The board-approved program has been successful both for architectural and environmental reasons, Wood says. “I think people kind of get it now. They’re thinking more in terms of being green and of sustainability. And,” she adds lightly, “there’s a little bit of a guilt factor. Here’s something that’s survived 80 years and are you just going to throw it out on the sidewalk?”
The program began four years ago, she says, a year after she and her husband had bought into 250 Cabrini. The 1937 building had been designed by Russell M. Boak and Hyman F. Paris, who 10 years earlier had formed their own company after working for the famed architect Emery Roth. Other Boak & Paris buildings include 315 Riverside Drive, at West 104th Street; the pink-and-black terra cotta movie house last known as the Metro Theater, landmarked in 1989, on Broadway between 99th and 100th Streets; and the large apartment house on the northeast corner of Broadway and 106th Street, which had housed a bank and now contains a Duane Reade pharmacy on the first floor.
When Wood, the executive director of the preservation-advocacy group Landmark West, and Sprouls moved in, they appreciated that “our apartment has a great sunken living room and a lot of intact details – railings, door knobs, light fixtures – but the kitchen and the bathroom had been kind of ‘Home Depot-ized.’ The sponsor had done that to sell the apartment as renovated.” Later, seeing some of the original, unrenovated apartments, “We thought, ‘Wouldn’t it be a waste to throw away these great old sinks, these details, those mirrors.’”
Wood, through her job, was familiar with The Dakota’s salvage program, and she and her husband convinced the board to let them begin a similar program here. “We sent out a notice that if you are renovating, we will store your old fixtures in case someone else who’s renovating would like to reincorporate those features. There seems to be very positive response. I get phone calls, not every day, but people have bought into the idea that it’s a good program to have.”
The co-op newsletter keeps shareholders up to date on what’s available. One recent edition listed among its items an original Kohler chrome sink with taps and faucets, a medicine cabinet with etched-glass mirror, laundry hampers, a wooden interior door, and even a bathtub.
The inventory is stored in a room on the roof, attached to the bulkhead for the elevator. Only Wood and the super have keys. The mostly porcelain, metal, and glass fixtures aren’t sensitive to temperature, and anything breakable is wrapped and labeled.
The room itself “is a designated space; nothing else can be stored there. No paint cans, no workers going in and out.” Wood and Sproul keep track of inventory, and the co-op’s managing agent knows to inform shareholders and potential buyers about the program.

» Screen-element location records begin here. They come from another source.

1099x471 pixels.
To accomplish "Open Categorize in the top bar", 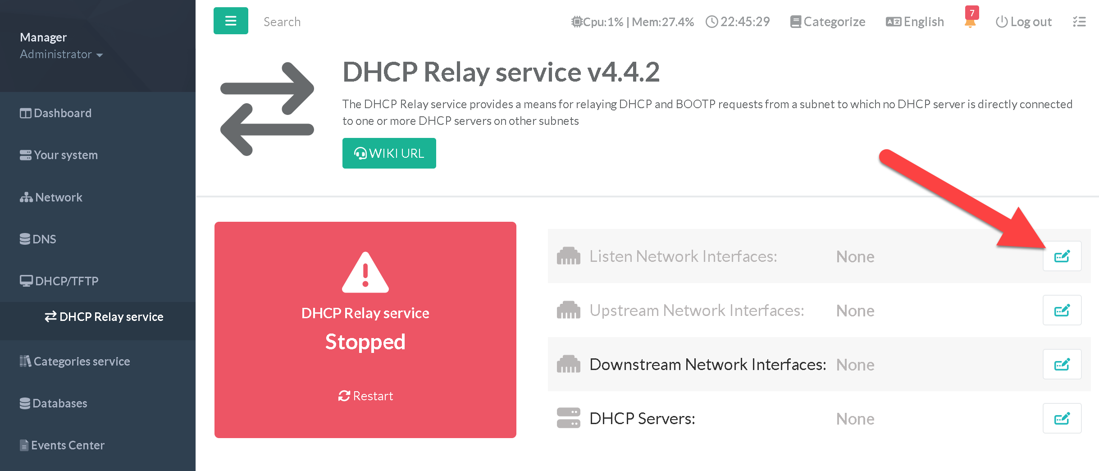I will point(827,22).
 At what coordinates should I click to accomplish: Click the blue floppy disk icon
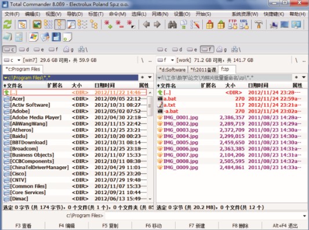[x=56, y=37]
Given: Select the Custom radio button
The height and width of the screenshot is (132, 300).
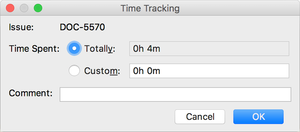Looking at the screenshot, I should [74, 71].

“Having your board, your managing agent, and your super all on board is very important,” Wood advises. “They’re the ones on the front line who know when people are renovating, and they need to be vigilant and make sure people know what to do in order to donate something or to take something out of the salvage program. We emphasize with our super it’s important to be very careful” with the antique fixtures.
The program is as elegant in its simplicity as Boak & Paris buildings are elegant in their iron and brass-trimmed window grilles, multicolored, geometric terrazzo floors and molded-plaster ceiling decorations.
“People donate [fixtures] to the program. Then if somebody wants something from the inventory, we give it to them.” It’s all free, “with the understanding that they would not then get rid of it – that they would give it back to the building” if they later renovated anew without the old fixtures.
Then, too, there’s also the matter of what happens if someone gets a free antique fixture and puts it up for sale on eBay? “That is a bridge we haven’t crossed yet,” Wood says. “We kind of have a community of trust.”